Captain Ricky Neal works in the Sheriff’s Office Jail Department and has helped spearhead the plan for the expansion of the jail. He says that the issue of overcrowding began around 2013 and 2014. “The scenery is packed wall to wall. You see a lot of different people from different backgrounds coming through and it’s really sad because they’re going through detox,” Capt. Neal Said
The plan adds 149 beds, increasing jail capacity from 218 to 367 for the new pod. It boosts female inmate capacity from 97 to 132 and adds 10 additional beds for inmates with mental health issues, medical needs or behavioral problems who require “constant supervision.”
Sarah Adkins is currently an inmate in the Portage County Jail. She received a 100-day sentence for trespassing, accomplice to theft, and failed drug tests. This is her longest stay at the Portage County Jail. Her other stays were short durations of eight and ten days. She saw the overcrowding first hand within the first two weeks of her sentence.
“There are boats (cots) everywhere because there are no more beds. It’s loud. The bathrooms are open so there’s no privacy,” Adkins said. “Correctional Officers get overworked running back and forth.
At first, Adkins was with the general population. She was moved to the trustee pod for good behavior. The trustee pod is dormitory style and has more space. As a trustee Adkins works on the trade of sewing.

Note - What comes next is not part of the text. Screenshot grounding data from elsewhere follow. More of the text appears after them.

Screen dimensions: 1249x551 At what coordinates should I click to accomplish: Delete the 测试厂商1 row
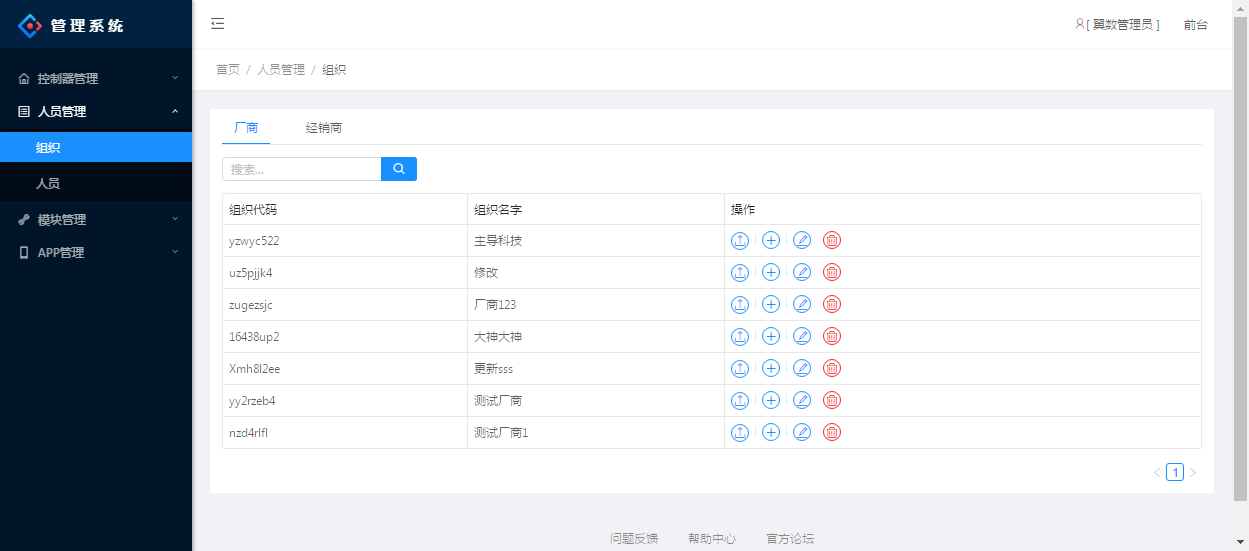tap(832, 432)
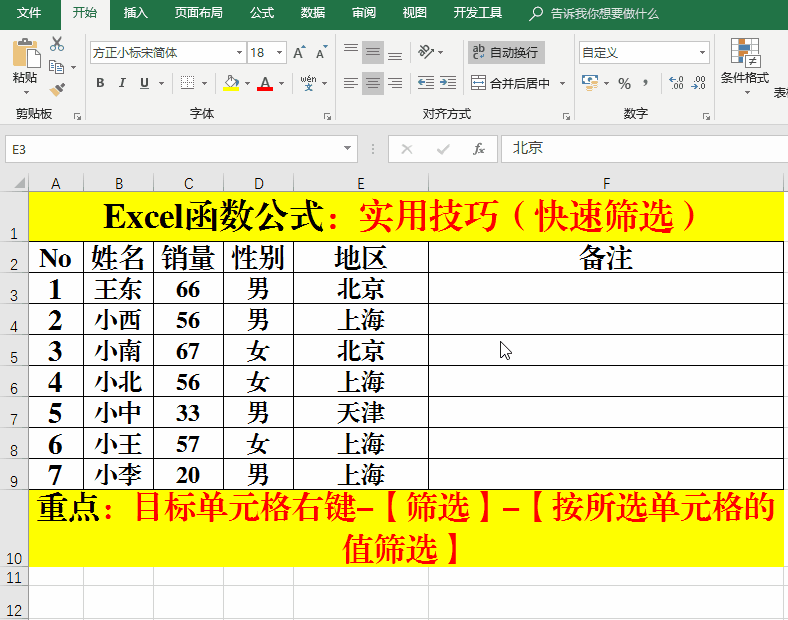Click the Increase Font Size icon
Screen dimensions: 788x620
tap(299, 53)
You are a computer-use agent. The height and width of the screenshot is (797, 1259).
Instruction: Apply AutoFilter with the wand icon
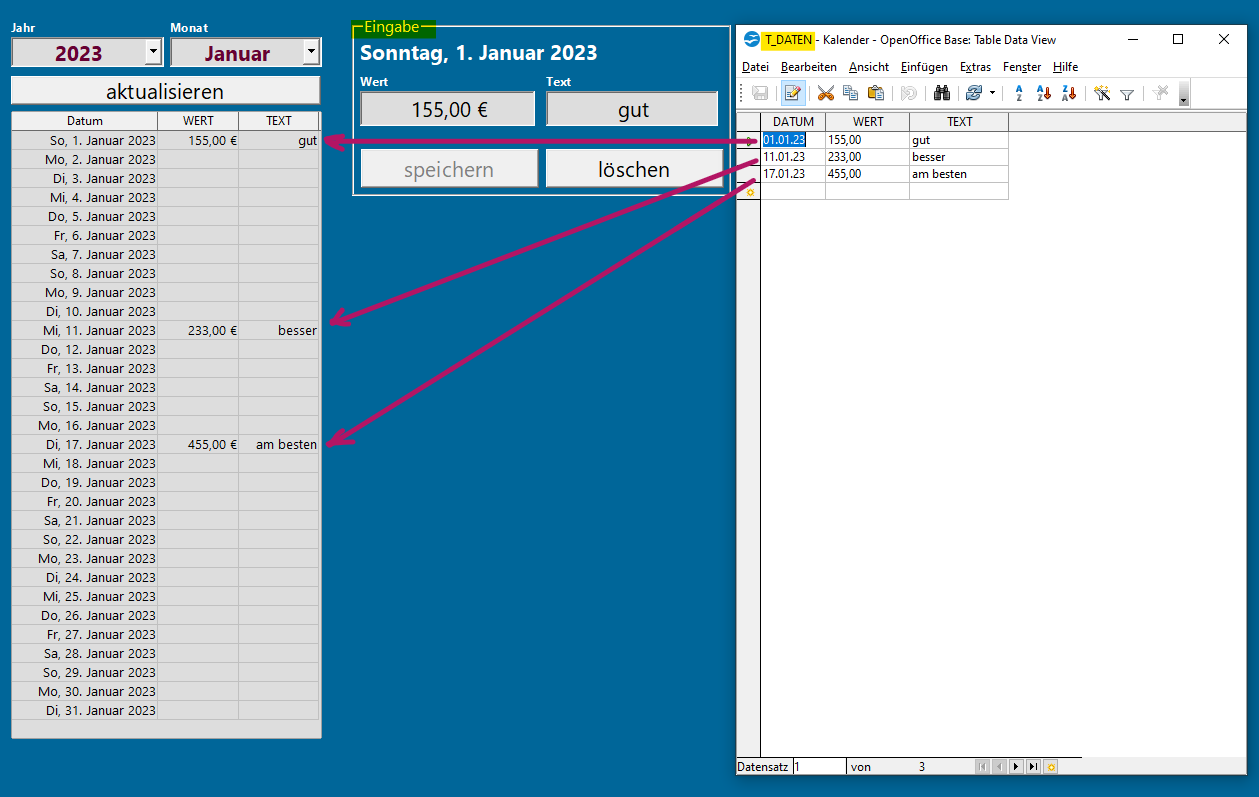[x=1101, y=94]
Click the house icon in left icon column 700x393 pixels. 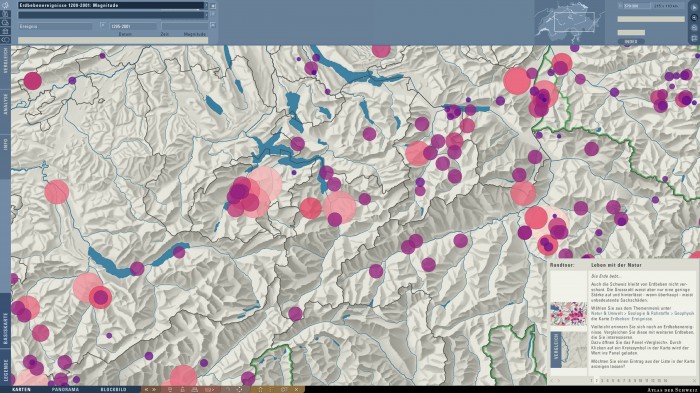(5, 31)
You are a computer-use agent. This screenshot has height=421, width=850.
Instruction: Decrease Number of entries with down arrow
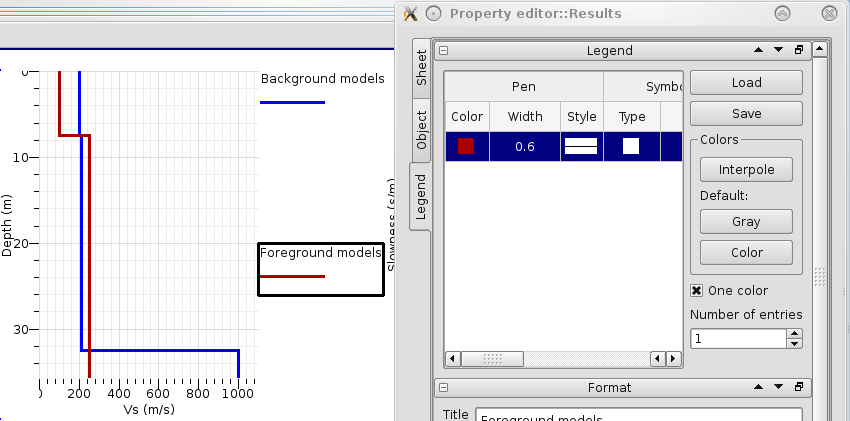[x=795, y=344]
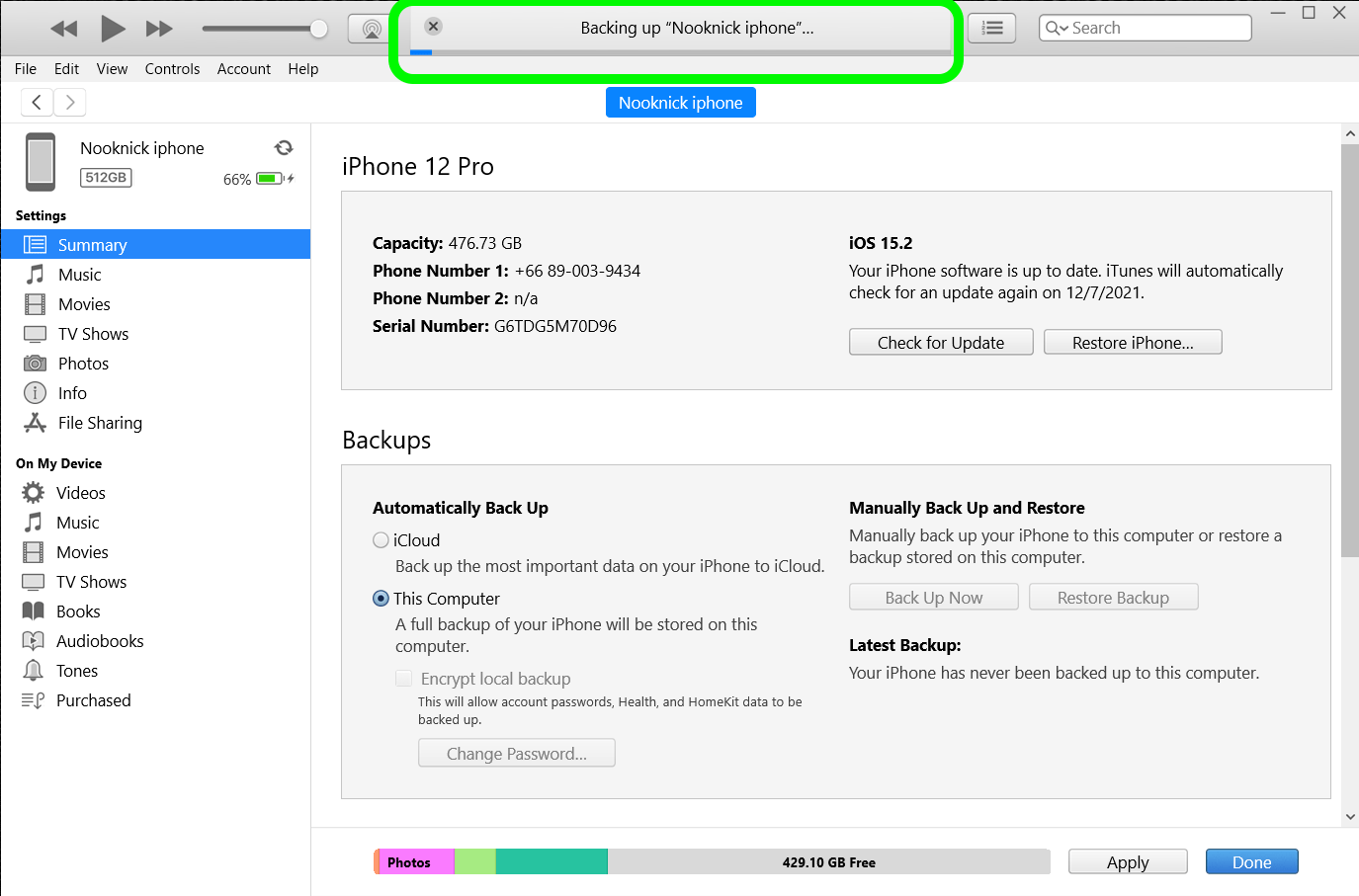The width and height of the screenshot is (1359, 896).
Task: Click the AirPlay icon in toolbar
Action: (372, 29)
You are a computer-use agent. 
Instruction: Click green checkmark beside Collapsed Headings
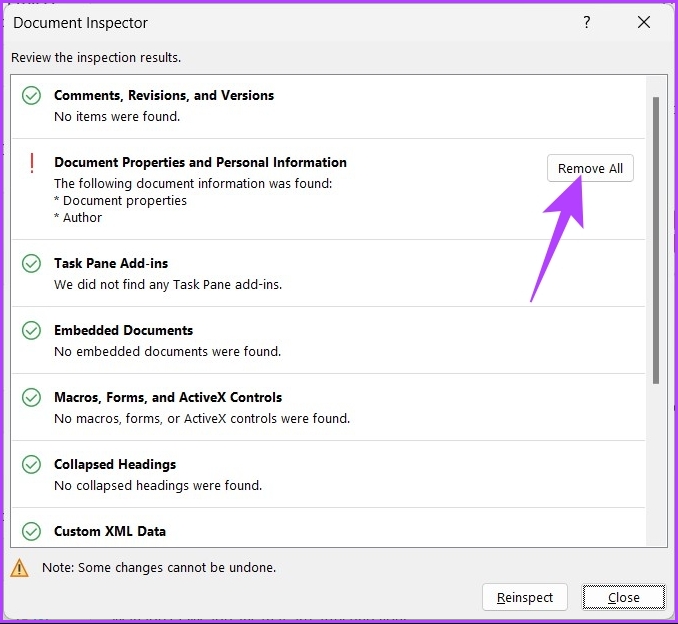click(32, 465)
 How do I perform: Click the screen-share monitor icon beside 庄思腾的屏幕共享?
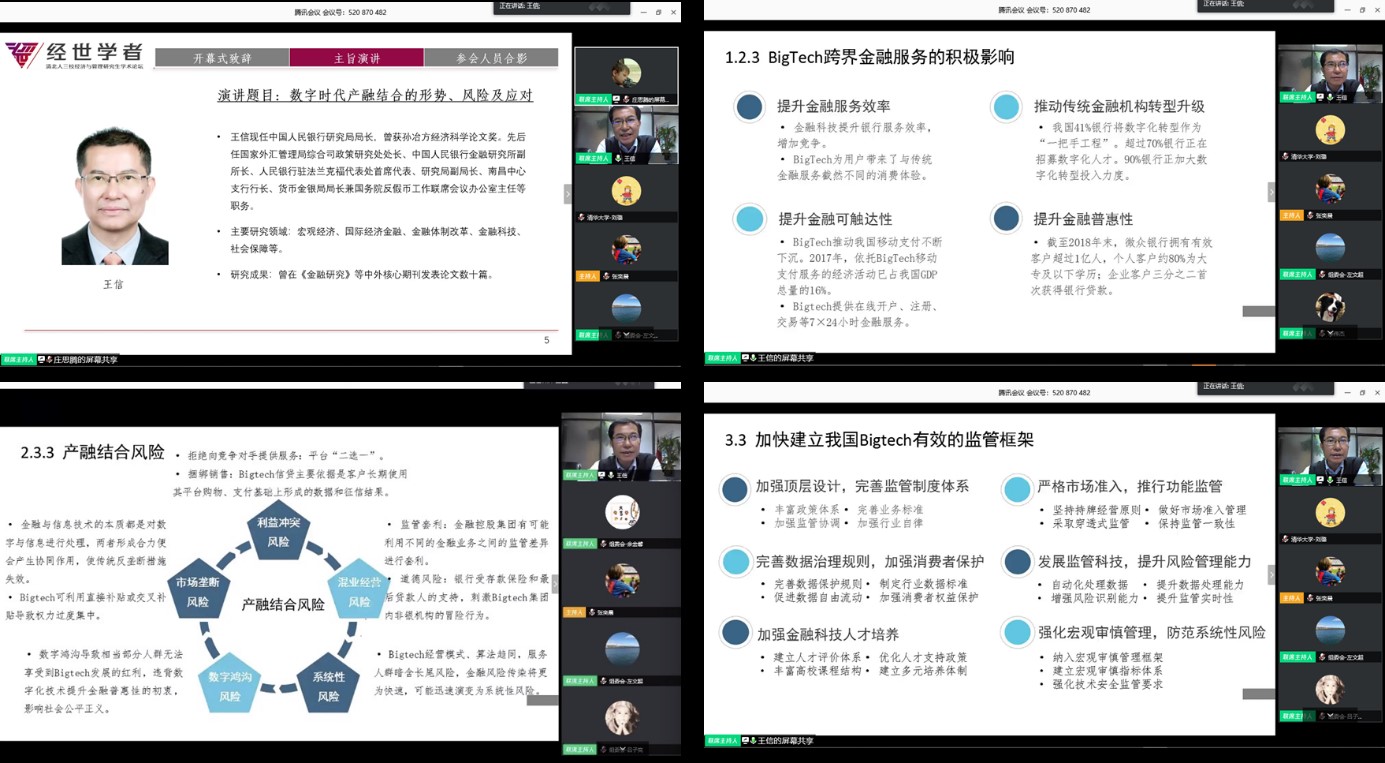pyautogui.click(x=41, y=357)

“I make clothes, mattress, covers, sheets, and property bags,” Adkins said. “Pretty soon we’ll start making women’s panties.”
In attempting to help with the jail overcrowding issue, the Portage County Jail implements classes called Houses of Healing. That way, when the inmates are released, they don’t return to jail. The Rising Phoenix class is for trustees and is like an AA meeting. The class was created to teach and remind inmates to be grateful for things they have on the outside. Church is also offered five days per week to different denominations.
The officers at the jail try to resolve the overcrowding by teaching inmates trade skills like sewing landscaping, painting, and cleaning so that they can be a functioning member of society when their sentence is done.
Adkins says that it is still difficult to recover from addiction because people all around her reminisce of the “good days” before they were in jail. “They don’t reflect on the bad part of the drugs,” Adkins said.
Ultimately, the officers in the Portage County Jail want to figure out a way to alleviate the issue of overcrowded pods by slowing down the flow of new inmates coming in and old inmates returning.
There has been no announcement on when the new facility of dormitory pods will be finished.